Domanda: L’umanità non può fare una connessione tra le catastrofi ecologiche e la correzione dell’egoismo. Come spiegare questa relazione alla gente?

Risposta: Dobbiamo cercare i mezzi, scrivendo articoli e formulando spiegazioni, proprio nel momento in cui avviene il disastro per trasmetterne l’essenza, ovvero che tutto questo avviene perché non siamo corretti.

Il mondo esterno è uno schema del nostro stato interiore. Pertanto, in realtà, stiamo parlando di catastrofi interiori che percepiamo come se fossero esterne. Tutte le nazioni sono parti di un’anima, ma nelle nostre sensazioni, sono parti divise che sembrano estranee.

È come se mi avessero fatto un’anestesia locale e non sentissi che la gamba si sta bruciando o che mi stanno amputando un braccio; sembra divertente, ma questo è quanto sta avvenendo.
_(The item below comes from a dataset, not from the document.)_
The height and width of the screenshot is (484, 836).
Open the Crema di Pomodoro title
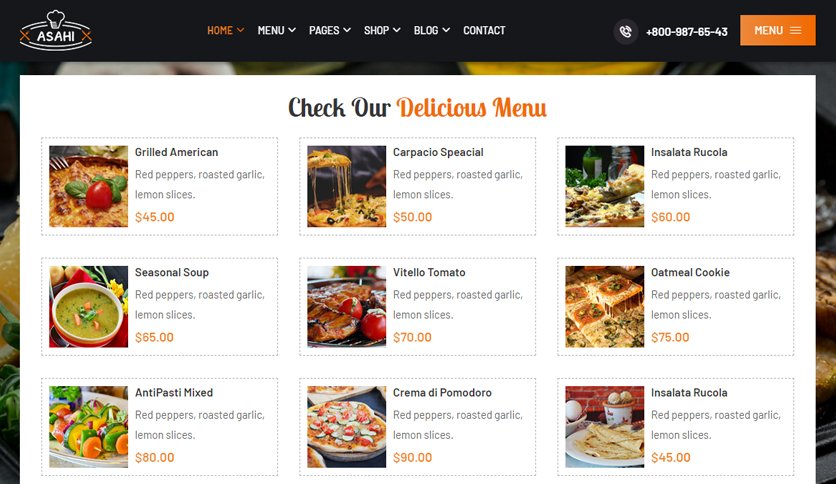442,392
Pertanto, voglio che la sensazione di appartenenza ritorni gradualmente. Voglio sentire le parti “esterne” come mie. Voglio ricevere l’opportunità di correggere il mio stato, la mia attitudine verso gli altri.

Se la realtà esterna diventasse davvero una parte di me, allora avrei una sensazione orribile. Di conseguenza, insieme alla scoperta di questa malattia, devo ricevere la medicina, l’opportunità di migliorare il mio stato. Questo è ciò che chiedo: la medicina insieme alla malattia che si rivela.

Allora potrò correggere le mancanze in me e come risultato, i cataclismi “esterni” si calmeranno.
Questo è ciò che dobbiamo fare: chiedere la correzione interna, il che risveglierà la correzione che ci sembra esterna. Allora vedremo tutti i problemi in noi e li correggeremo. Questi desideri (Kelim) ci uniranno, diventeranno interni e cesseranno tutti i disastri naturali evocati dalla nostra mancanza interna di correzione.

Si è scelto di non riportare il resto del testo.